▶ **REQUIREMENT**: Among the entries below, find every line that contains the string "agent", then copy it.

▶ **EXERCISE MATERIAL**:
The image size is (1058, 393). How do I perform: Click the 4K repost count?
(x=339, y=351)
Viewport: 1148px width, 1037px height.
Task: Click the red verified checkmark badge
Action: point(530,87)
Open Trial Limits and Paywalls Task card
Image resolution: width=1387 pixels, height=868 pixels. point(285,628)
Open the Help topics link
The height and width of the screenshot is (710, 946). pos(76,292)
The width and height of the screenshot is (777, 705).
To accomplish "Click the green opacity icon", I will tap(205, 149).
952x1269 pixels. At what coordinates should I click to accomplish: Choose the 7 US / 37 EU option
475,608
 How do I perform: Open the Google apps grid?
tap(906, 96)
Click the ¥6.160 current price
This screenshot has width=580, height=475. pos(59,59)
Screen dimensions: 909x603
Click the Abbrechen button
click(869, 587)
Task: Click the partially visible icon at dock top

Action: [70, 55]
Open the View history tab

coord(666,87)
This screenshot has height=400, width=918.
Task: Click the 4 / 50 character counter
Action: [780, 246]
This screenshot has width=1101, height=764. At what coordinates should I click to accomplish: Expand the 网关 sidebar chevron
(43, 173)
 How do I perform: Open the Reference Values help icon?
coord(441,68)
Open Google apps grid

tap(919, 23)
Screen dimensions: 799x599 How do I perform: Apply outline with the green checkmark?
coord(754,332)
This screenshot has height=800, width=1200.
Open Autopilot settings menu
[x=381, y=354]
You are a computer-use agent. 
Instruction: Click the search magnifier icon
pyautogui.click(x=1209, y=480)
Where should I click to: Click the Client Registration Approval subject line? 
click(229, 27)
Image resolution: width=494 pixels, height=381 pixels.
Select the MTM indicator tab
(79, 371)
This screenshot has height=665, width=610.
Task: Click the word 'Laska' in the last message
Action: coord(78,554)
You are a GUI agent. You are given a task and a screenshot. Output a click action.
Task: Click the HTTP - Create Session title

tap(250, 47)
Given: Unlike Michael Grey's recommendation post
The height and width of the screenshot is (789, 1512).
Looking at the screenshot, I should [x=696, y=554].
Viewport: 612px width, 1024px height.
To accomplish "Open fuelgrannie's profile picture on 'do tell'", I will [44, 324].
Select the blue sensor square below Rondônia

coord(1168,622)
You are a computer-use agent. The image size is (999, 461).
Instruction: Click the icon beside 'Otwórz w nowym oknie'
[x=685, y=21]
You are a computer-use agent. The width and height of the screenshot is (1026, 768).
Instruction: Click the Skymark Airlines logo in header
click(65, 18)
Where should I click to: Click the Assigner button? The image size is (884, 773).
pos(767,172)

▶ **ANSWER BELOW**:
You are a computer-use agent. 
You are a GUI agent. You are given a task and a screenshot. Output a click action.
You are a computer-use agent. The image size is (999, 461).
You are a computer-use agent. The width and height of the screenshot is (1026, 768).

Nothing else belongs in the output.